_Task requirements:_
Output nothing except the lines from the one containing "Task: Cancel the dialog with キャンセル" through the final line of the data, both included, typed exactly, minus the pictures.

Collected data:
*** Begin section ***

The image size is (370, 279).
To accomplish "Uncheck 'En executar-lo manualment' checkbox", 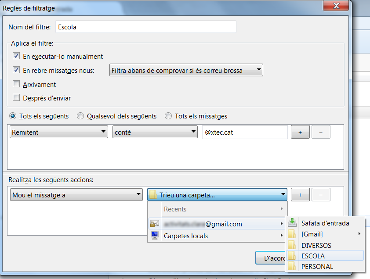I will [17, 56].
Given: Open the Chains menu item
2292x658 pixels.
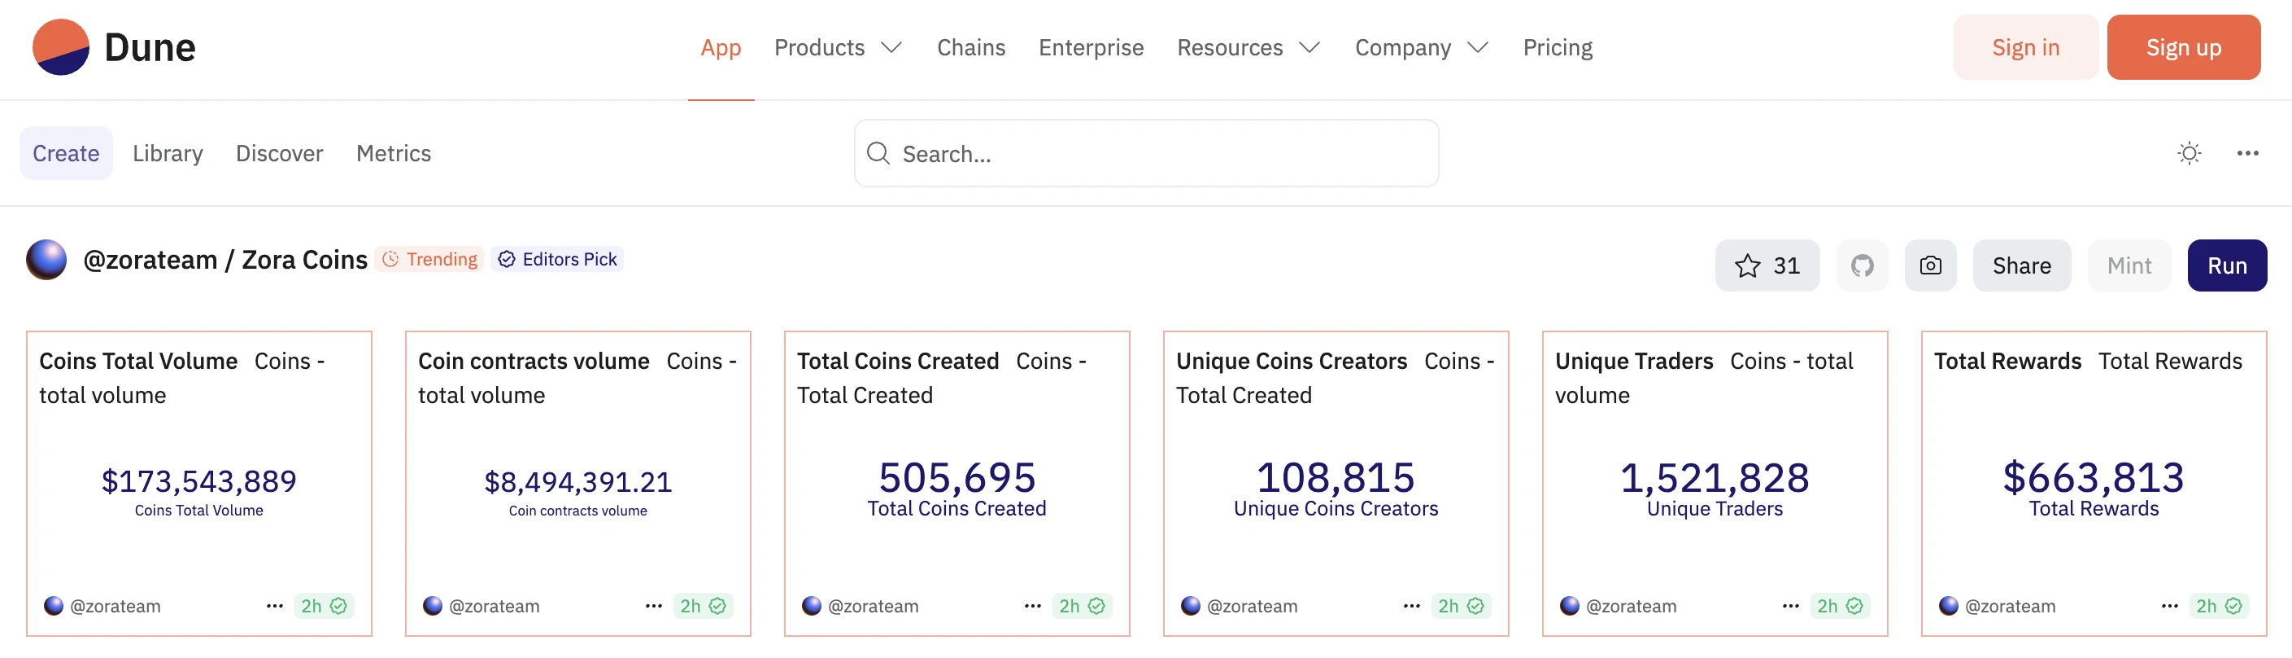Looking at the screenshot, I should 971,47.
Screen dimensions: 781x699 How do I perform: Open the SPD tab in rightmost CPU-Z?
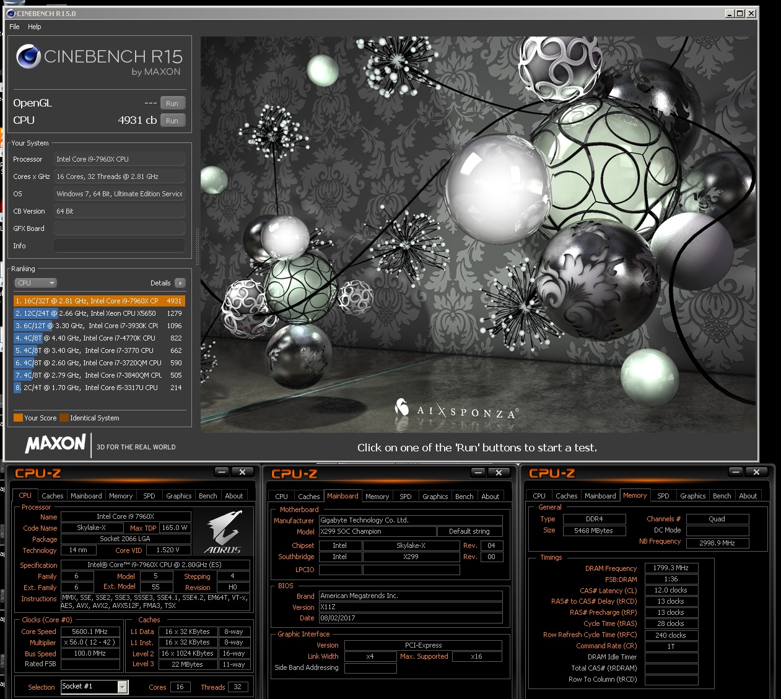pos(663,496)
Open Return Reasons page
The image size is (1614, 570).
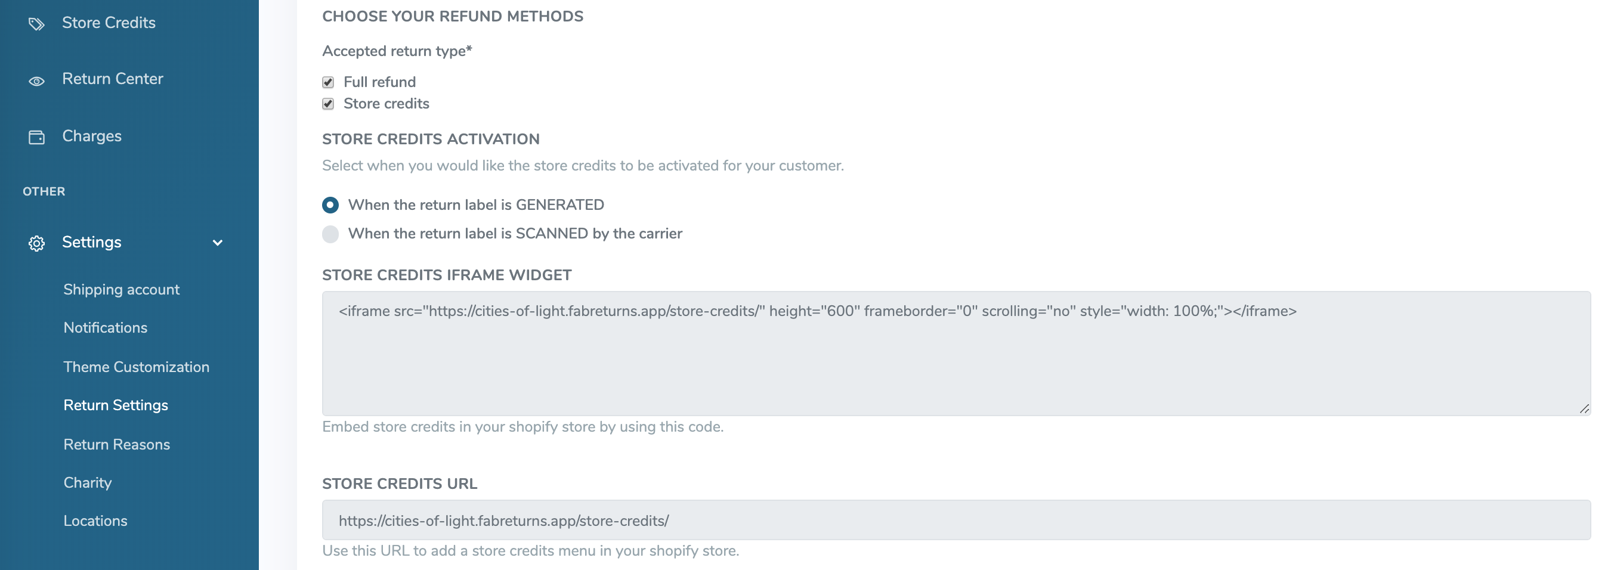(x=117, y=444)
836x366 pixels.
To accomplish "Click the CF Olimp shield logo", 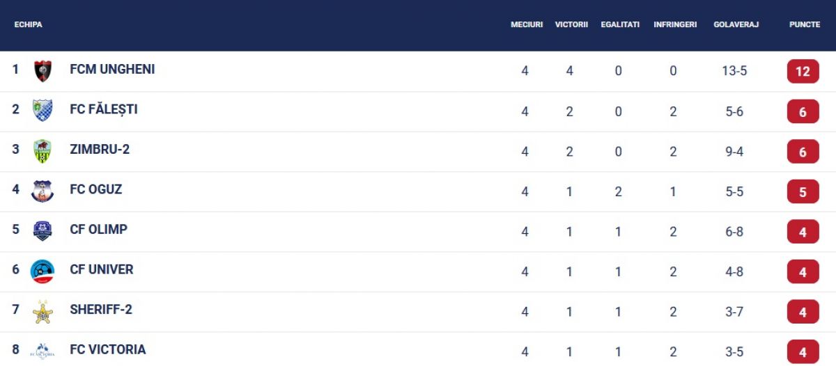I will point(43,231).
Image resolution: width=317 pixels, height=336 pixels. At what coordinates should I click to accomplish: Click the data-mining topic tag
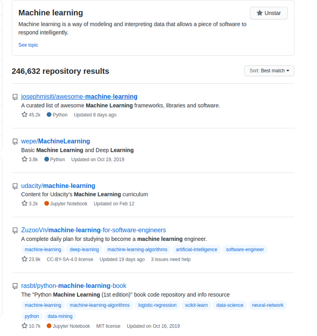coord(60,317)
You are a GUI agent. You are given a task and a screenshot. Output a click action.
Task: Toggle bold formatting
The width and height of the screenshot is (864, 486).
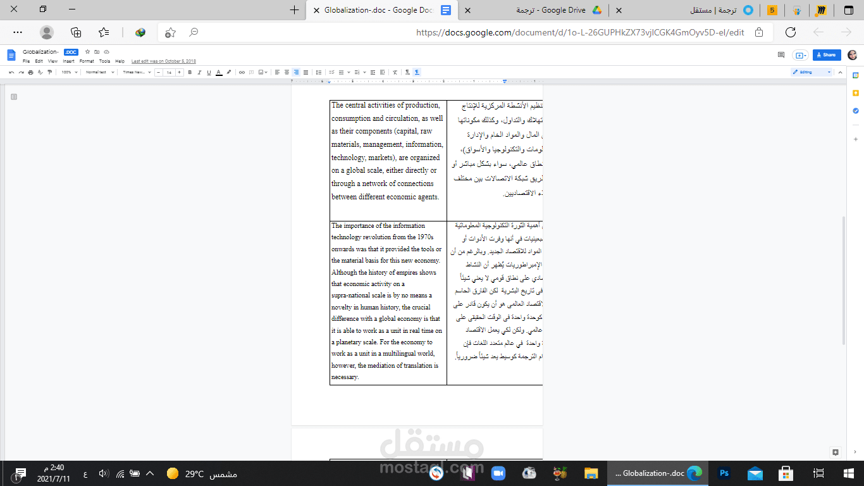[189, 72]

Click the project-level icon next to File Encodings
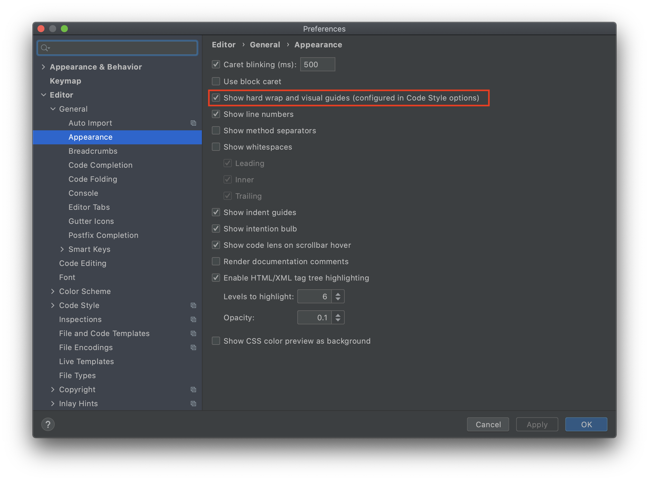[x=193, y=347]
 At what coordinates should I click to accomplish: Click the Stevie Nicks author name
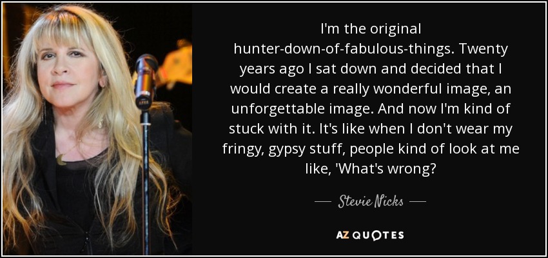371,202
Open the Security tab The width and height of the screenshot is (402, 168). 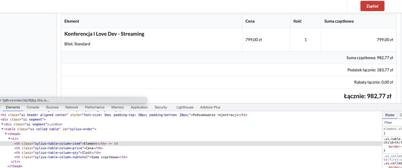[x=161, y=107]
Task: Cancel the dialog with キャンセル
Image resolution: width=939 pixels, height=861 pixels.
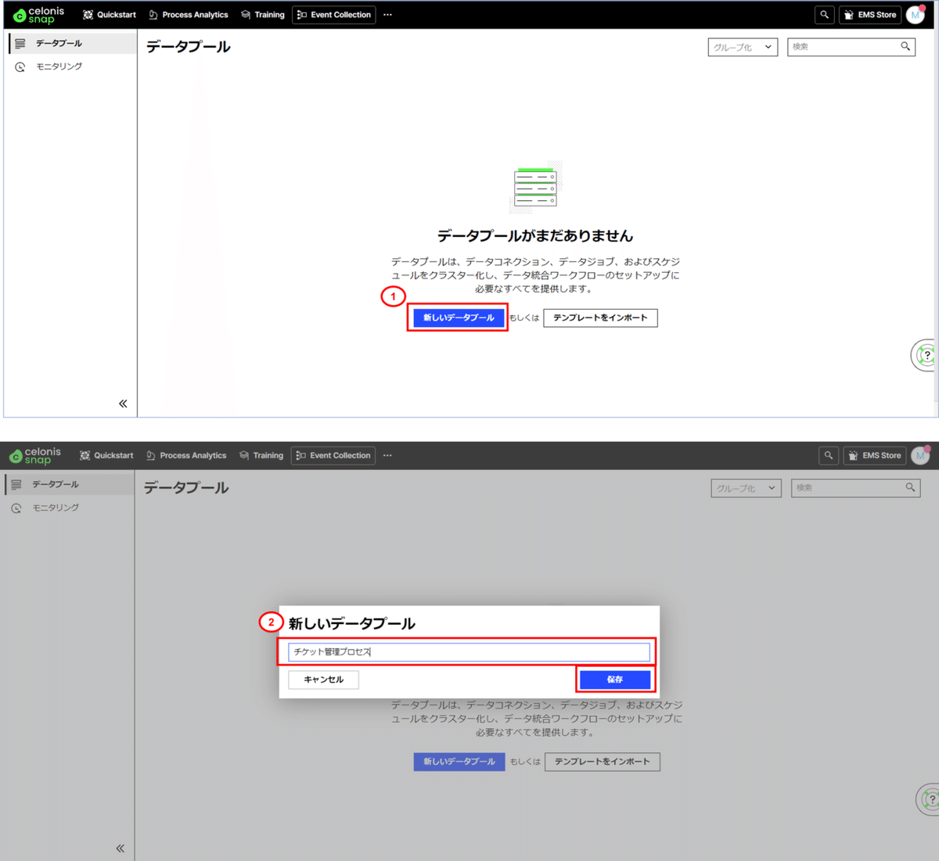Action: click(323, 680)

*** End section ***

_Result of the task:_
Task: Cancel the dialog with キャンセル
Image resolution: width=939 pixels, height=861 pixels.
Action: click(323, 680)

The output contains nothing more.